Given request ::
Rewrite the items from the line with "is (458, 750)." up to and including the line with "pyautogui.click(x=1231, y=484)", putting "column heading" wherever "column header" appears and changing nothing else.

Given information ::

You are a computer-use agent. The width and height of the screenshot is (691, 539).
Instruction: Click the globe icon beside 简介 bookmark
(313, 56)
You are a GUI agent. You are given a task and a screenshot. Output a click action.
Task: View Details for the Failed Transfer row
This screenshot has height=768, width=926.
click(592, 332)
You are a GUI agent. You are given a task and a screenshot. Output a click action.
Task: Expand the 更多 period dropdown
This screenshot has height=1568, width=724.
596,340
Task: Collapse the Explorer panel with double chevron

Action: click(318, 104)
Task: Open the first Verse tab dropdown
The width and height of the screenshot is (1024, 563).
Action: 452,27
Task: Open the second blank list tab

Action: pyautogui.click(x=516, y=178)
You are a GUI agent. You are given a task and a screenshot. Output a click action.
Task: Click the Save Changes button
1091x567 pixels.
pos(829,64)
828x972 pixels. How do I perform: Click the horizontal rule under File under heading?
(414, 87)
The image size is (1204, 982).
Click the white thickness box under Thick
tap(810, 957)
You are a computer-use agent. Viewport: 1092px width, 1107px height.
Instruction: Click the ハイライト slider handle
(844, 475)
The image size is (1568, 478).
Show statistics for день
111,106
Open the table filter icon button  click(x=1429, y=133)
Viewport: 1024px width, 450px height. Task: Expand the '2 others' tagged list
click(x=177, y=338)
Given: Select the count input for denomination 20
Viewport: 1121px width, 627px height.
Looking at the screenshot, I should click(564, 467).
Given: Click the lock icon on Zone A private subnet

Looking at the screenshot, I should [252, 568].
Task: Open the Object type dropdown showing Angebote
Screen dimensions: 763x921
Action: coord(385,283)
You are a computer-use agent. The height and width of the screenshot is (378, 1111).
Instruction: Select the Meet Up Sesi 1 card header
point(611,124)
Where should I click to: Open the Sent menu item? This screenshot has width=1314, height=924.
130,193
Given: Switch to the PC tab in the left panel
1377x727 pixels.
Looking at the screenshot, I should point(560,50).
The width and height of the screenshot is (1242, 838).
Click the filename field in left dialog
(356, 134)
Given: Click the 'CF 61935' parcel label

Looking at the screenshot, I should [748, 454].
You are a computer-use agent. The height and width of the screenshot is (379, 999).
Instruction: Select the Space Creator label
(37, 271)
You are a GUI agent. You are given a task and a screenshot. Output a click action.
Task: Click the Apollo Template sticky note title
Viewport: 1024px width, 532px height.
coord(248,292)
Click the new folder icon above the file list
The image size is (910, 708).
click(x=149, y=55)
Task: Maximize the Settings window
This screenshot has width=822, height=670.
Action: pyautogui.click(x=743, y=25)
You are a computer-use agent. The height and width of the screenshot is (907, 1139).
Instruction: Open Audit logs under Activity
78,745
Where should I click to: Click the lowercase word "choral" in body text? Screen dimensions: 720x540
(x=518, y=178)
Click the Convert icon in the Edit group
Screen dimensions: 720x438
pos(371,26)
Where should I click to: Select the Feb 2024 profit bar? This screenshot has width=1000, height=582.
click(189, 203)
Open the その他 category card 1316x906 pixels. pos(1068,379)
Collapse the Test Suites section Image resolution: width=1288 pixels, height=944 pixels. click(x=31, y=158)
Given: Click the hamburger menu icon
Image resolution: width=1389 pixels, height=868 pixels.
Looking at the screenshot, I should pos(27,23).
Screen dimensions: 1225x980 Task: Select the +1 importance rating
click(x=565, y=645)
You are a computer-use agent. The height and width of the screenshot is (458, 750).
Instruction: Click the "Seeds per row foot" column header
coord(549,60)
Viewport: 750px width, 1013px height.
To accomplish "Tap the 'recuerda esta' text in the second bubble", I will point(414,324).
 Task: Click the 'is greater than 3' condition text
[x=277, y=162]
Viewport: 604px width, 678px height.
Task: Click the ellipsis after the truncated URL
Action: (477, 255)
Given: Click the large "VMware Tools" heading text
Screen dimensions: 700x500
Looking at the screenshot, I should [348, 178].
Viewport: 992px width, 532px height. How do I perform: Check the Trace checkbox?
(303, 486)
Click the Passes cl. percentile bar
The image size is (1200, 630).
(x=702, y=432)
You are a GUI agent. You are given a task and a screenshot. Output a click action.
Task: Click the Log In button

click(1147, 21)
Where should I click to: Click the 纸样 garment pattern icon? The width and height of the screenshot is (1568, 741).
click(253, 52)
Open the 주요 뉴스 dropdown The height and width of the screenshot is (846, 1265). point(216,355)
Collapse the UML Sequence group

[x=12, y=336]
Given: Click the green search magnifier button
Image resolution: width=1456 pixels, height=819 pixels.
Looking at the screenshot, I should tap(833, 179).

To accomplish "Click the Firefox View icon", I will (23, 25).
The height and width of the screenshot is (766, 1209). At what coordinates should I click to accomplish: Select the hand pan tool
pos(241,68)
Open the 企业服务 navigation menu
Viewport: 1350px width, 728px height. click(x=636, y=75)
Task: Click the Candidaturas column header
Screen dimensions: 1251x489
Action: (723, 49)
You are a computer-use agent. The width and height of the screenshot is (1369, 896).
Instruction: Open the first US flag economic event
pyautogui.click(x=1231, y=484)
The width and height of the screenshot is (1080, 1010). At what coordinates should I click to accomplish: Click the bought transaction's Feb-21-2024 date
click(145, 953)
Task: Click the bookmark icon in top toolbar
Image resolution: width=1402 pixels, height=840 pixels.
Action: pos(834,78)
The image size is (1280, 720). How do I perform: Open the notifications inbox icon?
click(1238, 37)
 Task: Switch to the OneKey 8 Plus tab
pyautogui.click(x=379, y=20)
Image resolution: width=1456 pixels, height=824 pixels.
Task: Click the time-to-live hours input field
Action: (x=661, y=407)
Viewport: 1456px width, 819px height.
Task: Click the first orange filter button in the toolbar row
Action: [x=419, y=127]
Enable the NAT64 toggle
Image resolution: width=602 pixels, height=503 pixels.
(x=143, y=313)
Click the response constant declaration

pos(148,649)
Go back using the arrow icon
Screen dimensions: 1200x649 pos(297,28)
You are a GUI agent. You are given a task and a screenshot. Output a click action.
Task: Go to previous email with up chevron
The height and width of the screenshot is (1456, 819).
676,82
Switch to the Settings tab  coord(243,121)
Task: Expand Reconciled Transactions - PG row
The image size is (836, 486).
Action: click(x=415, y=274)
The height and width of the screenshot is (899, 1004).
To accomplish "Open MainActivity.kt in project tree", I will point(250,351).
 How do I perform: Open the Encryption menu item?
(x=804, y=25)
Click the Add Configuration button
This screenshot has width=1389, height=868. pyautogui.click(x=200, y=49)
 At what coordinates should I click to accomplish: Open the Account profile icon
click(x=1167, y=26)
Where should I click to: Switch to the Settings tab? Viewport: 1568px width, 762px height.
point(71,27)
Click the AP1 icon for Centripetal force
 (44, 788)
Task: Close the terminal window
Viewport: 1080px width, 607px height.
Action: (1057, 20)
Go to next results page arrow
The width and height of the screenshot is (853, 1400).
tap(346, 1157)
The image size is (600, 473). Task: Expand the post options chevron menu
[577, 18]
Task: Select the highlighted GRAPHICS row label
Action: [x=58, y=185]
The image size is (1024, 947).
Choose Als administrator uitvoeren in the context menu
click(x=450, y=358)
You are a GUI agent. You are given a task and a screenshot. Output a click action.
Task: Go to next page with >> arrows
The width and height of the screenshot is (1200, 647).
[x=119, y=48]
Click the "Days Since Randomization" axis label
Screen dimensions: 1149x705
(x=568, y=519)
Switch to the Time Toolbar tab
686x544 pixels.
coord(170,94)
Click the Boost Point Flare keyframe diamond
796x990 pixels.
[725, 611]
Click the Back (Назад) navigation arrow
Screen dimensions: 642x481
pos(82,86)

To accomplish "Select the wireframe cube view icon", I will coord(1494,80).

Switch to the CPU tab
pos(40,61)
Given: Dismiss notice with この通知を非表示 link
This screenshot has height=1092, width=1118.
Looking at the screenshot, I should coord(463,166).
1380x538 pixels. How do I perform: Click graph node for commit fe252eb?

Task solution ::
You are a computer-use agent. The height and width of the screenshot is (458, 750).
Instruction: Click the "Seeds per row foot" column heading
coord(549,60)
Viewport: 750px width, 1013px height.
To accomplish "Tap the 'recuerda esta' text in the second bubble", I will point(414,324).
 Task: Click the 'is greater than 3' condition text
[x=277, y=162]
Viewport: 604px width, 678px height.
Task: Click the ellipsis after the truncated URL
Action: (477, 255)
Given: Click the large "VMware Tools" heading text
Screen dimensions: 700x500
Looking at the screenshot, I should [348, 178].
Viewport: 992px width, 532px height. How do I perform: Check the Trace checkbox?
(303, 486)
Click the Passes cl. percentile bar
The image size is (1200, 630).
(x=702, y=432)
You are a GUI agent. You are given a task and a screenshot. Output a click action.
Task: Click the Log In button

click(1147, 21)
Where should I click to: Click the 纸样 garment pattern icon? The width and height of the screenshot is (1568, 741).
click(253, 52)
Open the 주요 뉴스 dropdown The height and width of the screenshot is (846, 1265). point(216,355)
Collapse the UML Sequence group

[x=12, y=336]
Given: Click the green search magnifier button
Image resolution: width=1456 pixels, height=819 pixels.
Looking at the screenshot, I should tap(833, 179).

To accomplish "Click the Firefox View icon", I will (23, 25).
The height and width of the screenshot is (766, 1209). At what coordinates should I click to accomplish: Select the hand pan tool
pos(241,68)
Open the 企业服务 navigation menu
Viewport: 1350px width, 728px height. click(x=636, y=75)
Task: Click the Candidaturas column heading
Screen dimensions: 1251x489
Action: (723, 49)
You are a computer-use agent. The width and height of the screenshot is (1369, 896).
Instruction: Open the first US flag economic event
pyautogui.click(x=1231, y=484)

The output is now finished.